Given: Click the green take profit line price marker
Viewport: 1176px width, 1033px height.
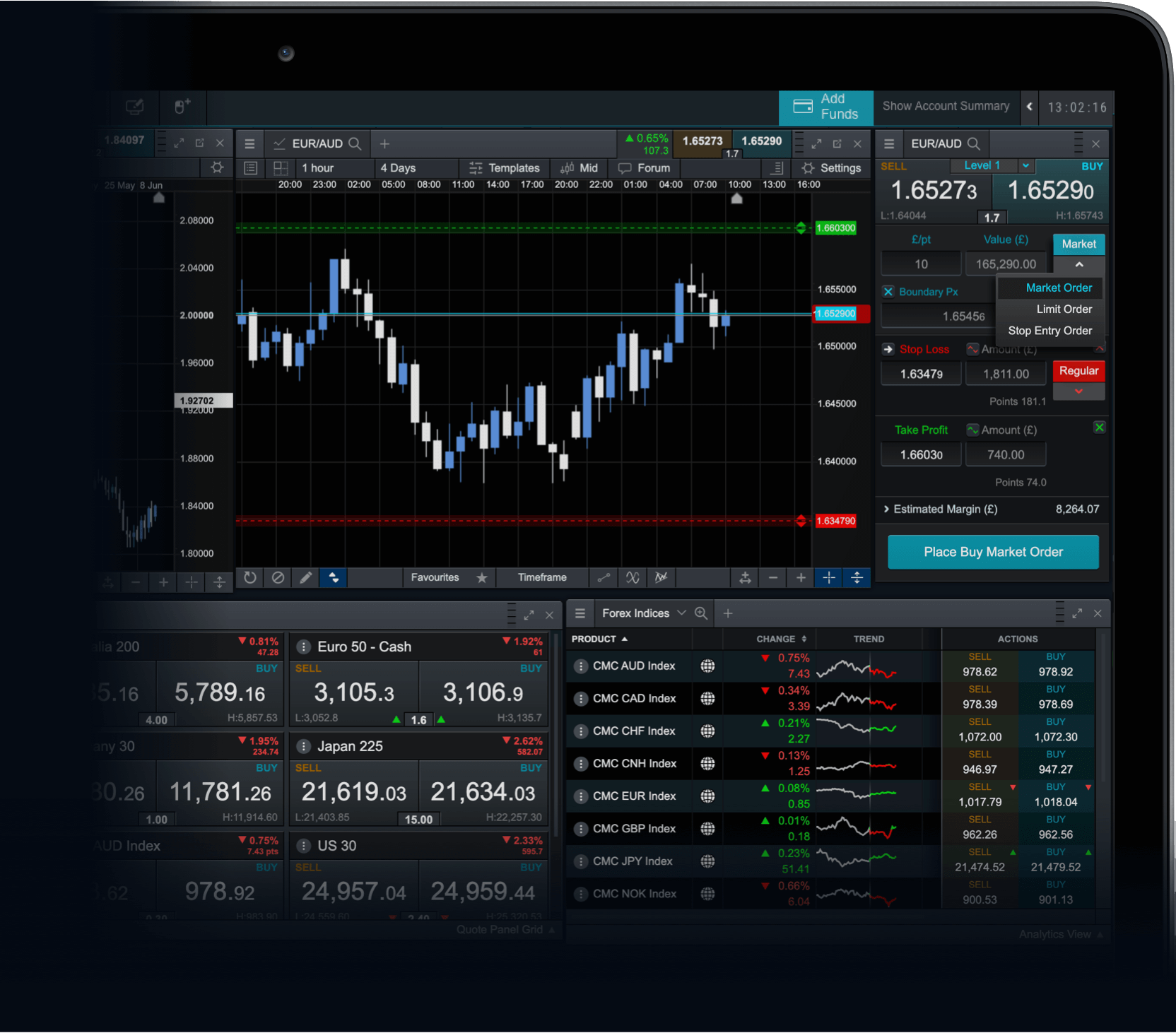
* * *
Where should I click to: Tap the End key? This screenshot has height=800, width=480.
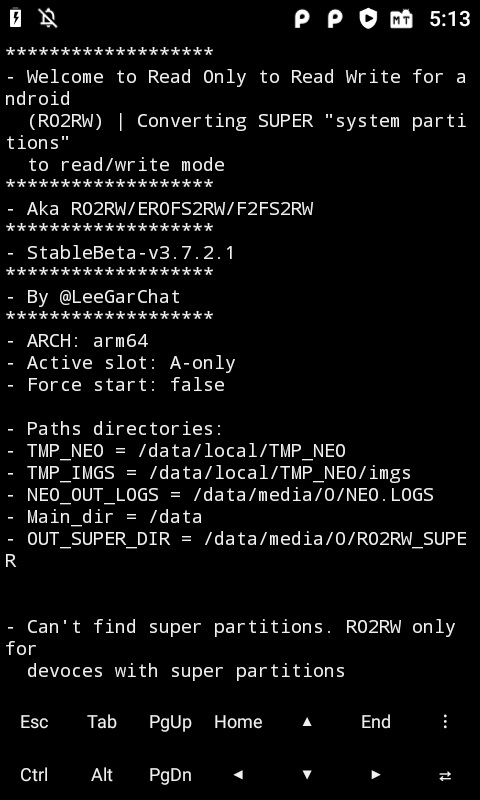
...
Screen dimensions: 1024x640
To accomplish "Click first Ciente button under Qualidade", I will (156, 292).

# Task details:
Please give back exactly the lines of this listing beginning at the line with "Given: Click the" and ending with the line with "Viewport: 1176px width, 1033px height.", both included, and nothing else.

# Answer area:
Given: Click the green take profit line price marker
Viewport: 1176px width, 1033px height.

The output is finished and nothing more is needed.